1. In the "Site Survey" section, highlight the router and select the "connect" option and enter encryption code - green handshake icon shows that it is connected and verified in "Link Status" section
    (if I try to connect to the internet at this point it doesn't work)


2. Go to "Profile" section, highlight USB adapter and select "activate" option - green handshake icon displayed, but now I'm not connected in "Link Status" section
    (if I try to connect to the internet at this point it still doesn't work -
     obviously)

3. Go back to "Site Survey" section, highlight the router and select the "connect" option and enter encryption code (again)- green handshake icon shows that it is connected and verified in "Link Status" section 

4. Still in "Site Survey" section select the "rescan" option 

Now the devices communicate with each other fine, until you turn off your computer and have to perform this "ritual" again. Any ideas about how to keep them talking to each other without this routine.

Thanks

Pete


----------



## fifer55 (Jun 8, 2005)

System is as described above, only I purchased a Belkin F5D7000 off of eBay and I lucked out. The box said version 1010 and I found out after some googleing (?) at this site:

http://homepage.mac.com/techedgeezine/2005_0217-54g-inyourmac2.htm

the main difference between one that won't work with most Macs and one that will.

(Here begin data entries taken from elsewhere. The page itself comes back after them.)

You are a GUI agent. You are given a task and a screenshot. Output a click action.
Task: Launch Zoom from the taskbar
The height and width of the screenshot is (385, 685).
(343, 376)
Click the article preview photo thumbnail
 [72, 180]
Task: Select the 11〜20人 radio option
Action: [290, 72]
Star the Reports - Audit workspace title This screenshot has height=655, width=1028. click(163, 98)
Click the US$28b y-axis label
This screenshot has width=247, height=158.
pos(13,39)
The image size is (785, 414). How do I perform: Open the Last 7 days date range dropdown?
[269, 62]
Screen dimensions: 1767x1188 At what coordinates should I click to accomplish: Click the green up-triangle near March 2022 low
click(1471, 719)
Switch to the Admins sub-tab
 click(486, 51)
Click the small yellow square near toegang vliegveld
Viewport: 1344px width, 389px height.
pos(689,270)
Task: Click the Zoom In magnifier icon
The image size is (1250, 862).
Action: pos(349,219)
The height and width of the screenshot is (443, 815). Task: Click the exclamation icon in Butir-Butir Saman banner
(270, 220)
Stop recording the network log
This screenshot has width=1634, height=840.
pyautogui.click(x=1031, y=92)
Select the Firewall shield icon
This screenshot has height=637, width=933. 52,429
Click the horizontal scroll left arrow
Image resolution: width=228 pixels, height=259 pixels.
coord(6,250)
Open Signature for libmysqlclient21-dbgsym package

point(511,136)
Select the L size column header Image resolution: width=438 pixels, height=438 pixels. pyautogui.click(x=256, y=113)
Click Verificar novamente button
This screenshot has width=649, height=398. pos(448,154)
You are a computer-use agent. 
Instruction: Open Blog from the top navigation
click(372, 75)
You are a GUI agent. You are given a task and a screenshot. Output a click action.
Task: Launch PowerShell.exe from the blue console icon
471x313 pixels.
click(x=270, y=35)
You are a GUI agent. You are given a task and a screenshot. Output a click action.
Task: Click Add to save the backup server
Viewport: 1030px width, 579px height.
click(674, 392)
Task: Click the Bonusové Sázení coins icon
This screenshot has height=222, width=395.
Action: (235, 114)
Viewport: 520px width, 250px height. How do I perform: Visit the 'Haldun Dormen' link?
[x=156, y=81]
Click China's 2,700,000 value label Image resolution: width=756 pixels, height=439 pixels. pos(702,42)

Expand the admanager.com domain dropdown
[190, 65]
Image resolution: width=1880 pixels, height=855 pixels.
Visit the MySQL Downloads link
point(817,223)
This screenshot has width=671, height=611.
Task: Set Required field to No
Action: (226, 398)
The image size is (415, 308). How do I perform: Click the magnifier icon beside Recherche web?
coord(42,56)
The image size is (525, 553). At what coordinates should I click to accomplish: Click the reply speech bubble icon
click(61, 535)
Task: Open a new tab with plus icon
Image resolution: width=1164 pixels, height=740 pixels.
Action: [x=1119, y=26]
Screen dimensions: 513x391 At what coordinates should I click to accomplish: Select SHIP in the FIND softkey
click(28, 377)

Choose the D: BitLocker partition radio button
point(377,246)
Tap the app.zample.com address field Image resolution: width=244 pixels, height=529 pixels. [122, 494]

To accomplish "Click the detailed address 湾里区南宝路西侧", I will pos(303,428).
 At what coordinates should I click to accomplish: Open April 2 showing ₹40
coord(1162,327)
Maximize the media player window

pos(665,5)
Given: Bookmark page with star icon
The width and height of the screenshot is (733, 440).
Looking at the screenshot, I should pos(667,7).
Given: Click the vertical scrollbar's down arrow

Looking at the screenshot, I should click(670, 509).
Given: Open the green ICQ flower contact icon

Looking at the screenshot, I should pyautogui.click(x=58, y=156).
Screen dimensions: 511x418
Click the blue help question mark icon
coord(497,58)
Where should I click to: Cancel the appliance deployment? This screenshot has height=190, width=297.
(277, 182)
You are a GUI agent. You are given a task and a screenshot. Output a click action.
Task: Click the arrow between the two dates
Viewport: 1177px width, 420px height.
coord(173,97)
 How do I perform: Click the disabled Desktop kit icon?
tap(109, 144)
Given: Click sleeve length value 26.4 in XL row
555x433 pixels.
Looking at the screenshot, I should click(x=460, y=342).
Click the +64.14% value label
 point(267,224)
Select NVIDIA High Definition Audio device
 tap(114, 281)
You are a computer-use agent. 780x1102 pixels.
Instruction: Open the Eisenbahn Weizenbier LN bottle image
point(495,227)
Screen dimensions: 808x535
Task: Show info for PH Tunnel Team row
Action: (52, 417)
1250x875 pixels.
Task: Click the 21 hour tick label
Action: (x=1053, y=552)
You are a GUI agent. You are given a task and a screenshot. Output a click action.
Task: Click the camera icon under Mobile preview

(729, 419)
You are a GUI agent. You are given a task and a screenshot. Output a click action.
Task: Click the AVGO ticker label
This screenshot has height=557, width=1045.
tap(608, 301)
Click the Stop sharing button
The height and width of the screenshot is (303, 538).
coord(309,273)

Anyways, to make a long story short:

Download driver for the F5D7000 here:

http://web.belkin.com/support/download/files/F5D7000_10-3.dmg

Run the pkg installer and after restart, shut down your computer and install the Belkin F5D7000 PCI card

Restart your Mac and after your system finfishes starting up you will find a nice little "Airport" icon in the upper right corner of the screen (next to the speaker/volume icon).

Click on the "Airport" icon and from the drop-down menu select "Open Internet Connect".

You should get an "Airport" window. Select your wireless router from the "Network:" drop-down menu and you should see your signal level and status.

Now, go do some serious surfing. It was really flying about as fast as a direct connect to my cable modem!!

I almost forgot the most important thing!! When your computer goes to sleep and you wake it up...... THE CONNECTION IS STILL UP AND RUNNING!!! Now I'm one happy camper!!

I haven't tried it with security settings yet. I want to savor the wireless experience without restarting or waiting for pages to load for a while first.

I hope this post helps someone out there. Good luck and good surfing!!


----------